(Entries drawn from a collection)
::::

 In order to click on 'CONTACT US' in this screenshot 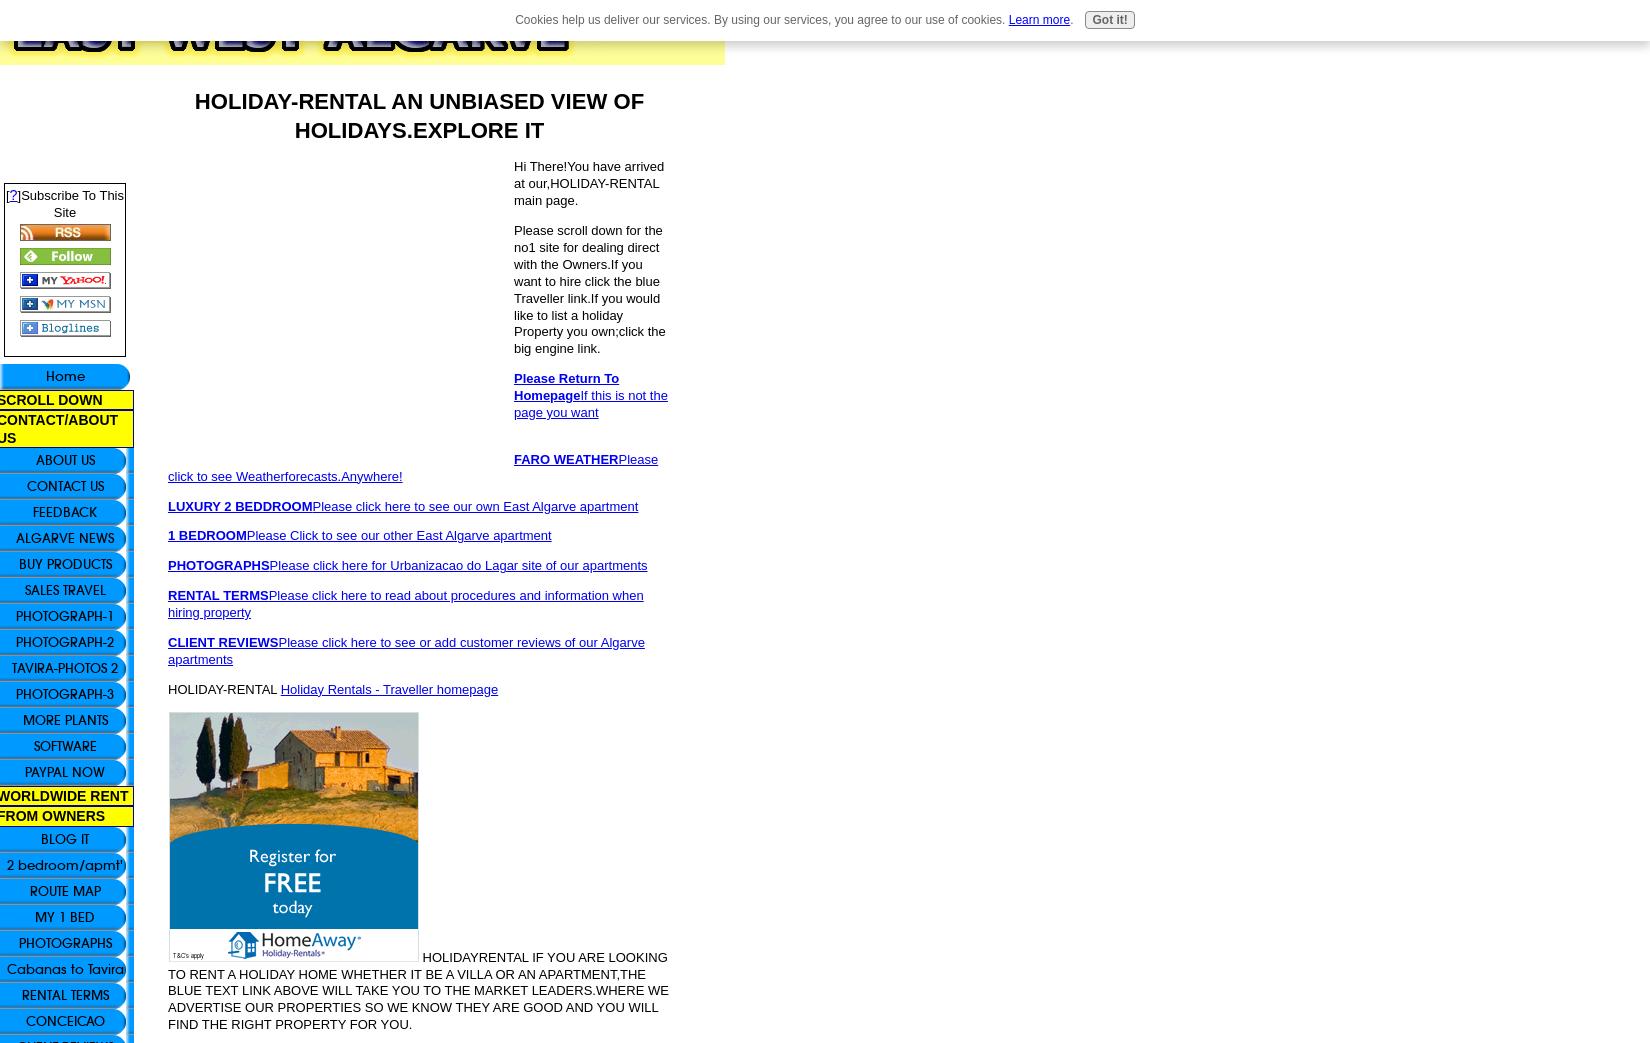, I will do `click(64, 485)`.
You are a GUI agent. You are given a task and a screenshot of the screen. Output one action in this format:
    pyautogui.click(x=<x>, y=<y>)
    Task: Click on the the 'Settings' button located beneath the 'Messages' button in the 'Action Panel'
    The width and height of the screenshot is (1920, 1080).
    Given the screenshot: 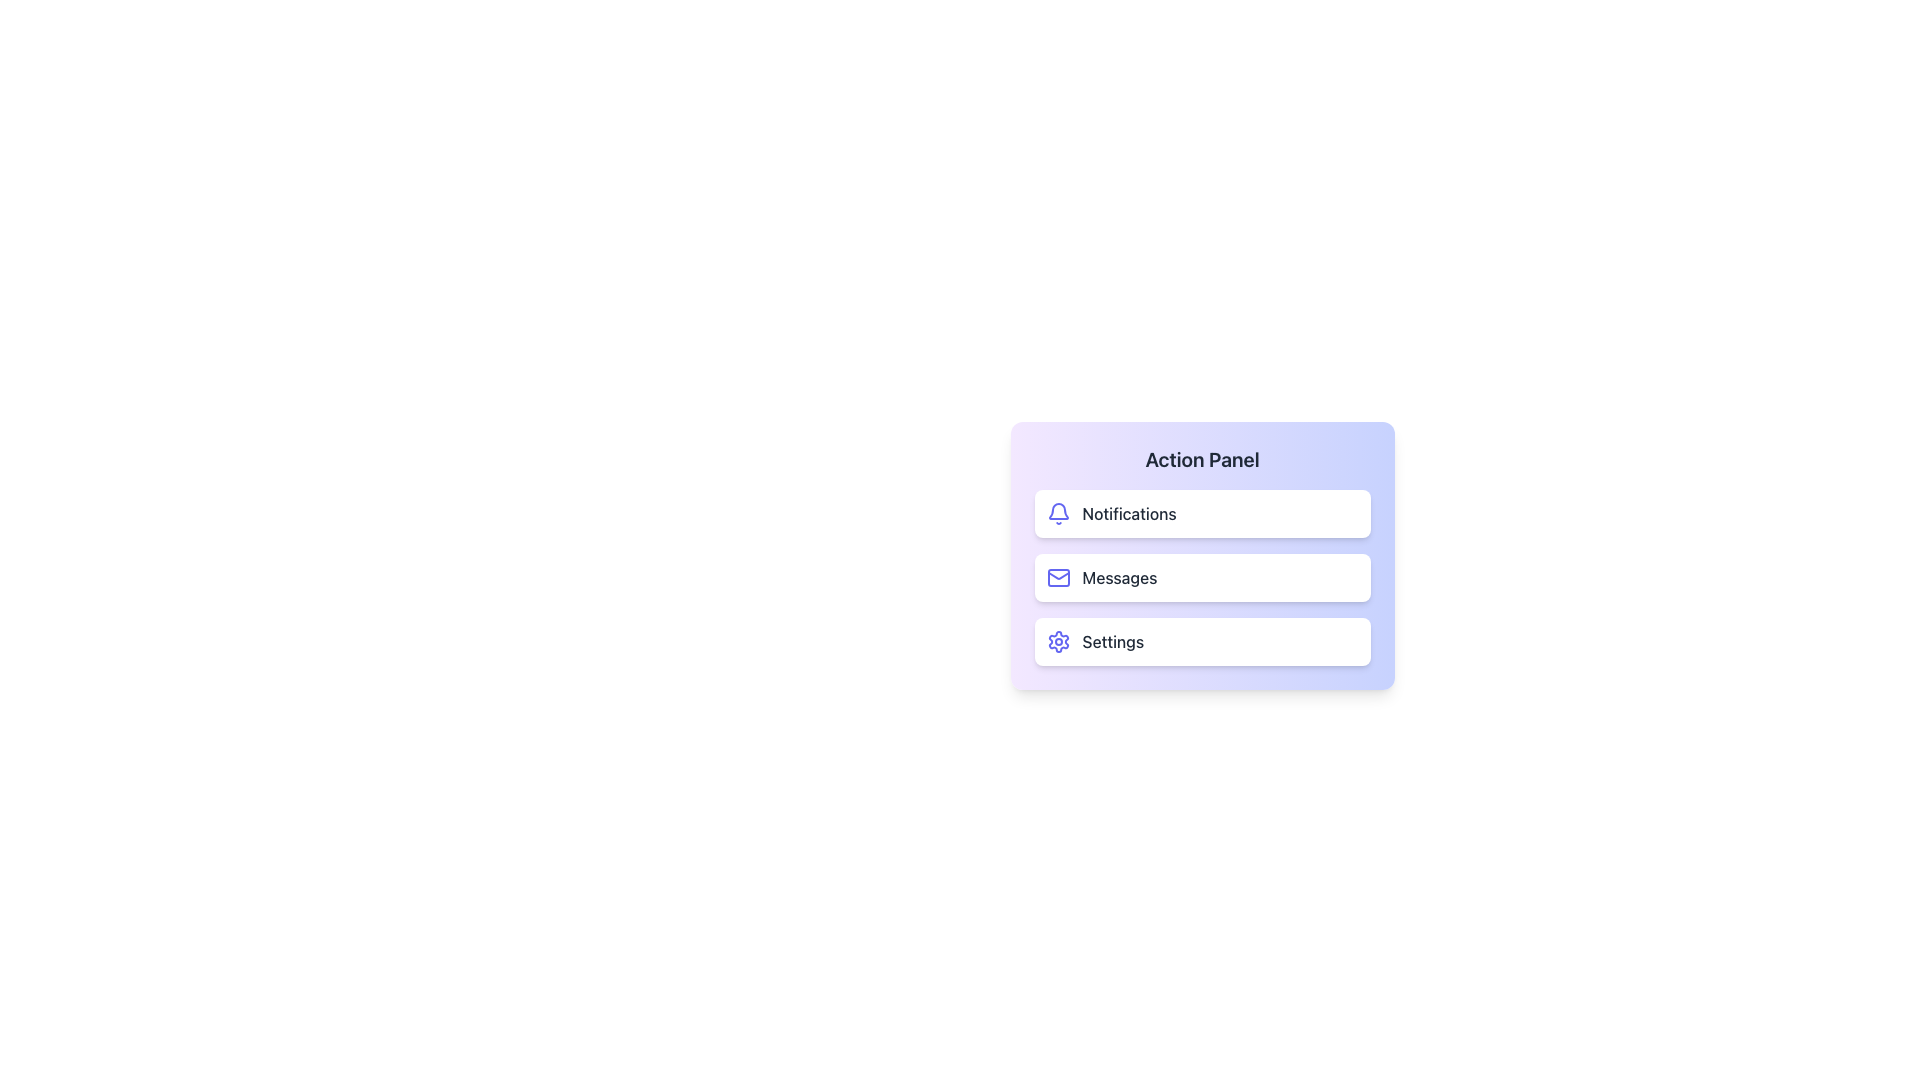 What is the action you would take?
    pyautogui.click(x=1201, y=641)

::::

- _WHAT YOU ARE ASKED TO DO_
Reproduce the lines starting at the one containing "You are a GUI" and ending at the one containing "Task: Click on", changing "Action Panel" to "Control Panel" and keeping everything else the same.

- _WORKED SOLUTION_
You are a GUI agent. You are given a task and a screenshot of the screen. Output one action in this format:
    pyautogui.click(x=<x>, y=<y>)
    Task: Click on the the 'Settings' button located beneath the 'Messages' button in the 'Control Panel'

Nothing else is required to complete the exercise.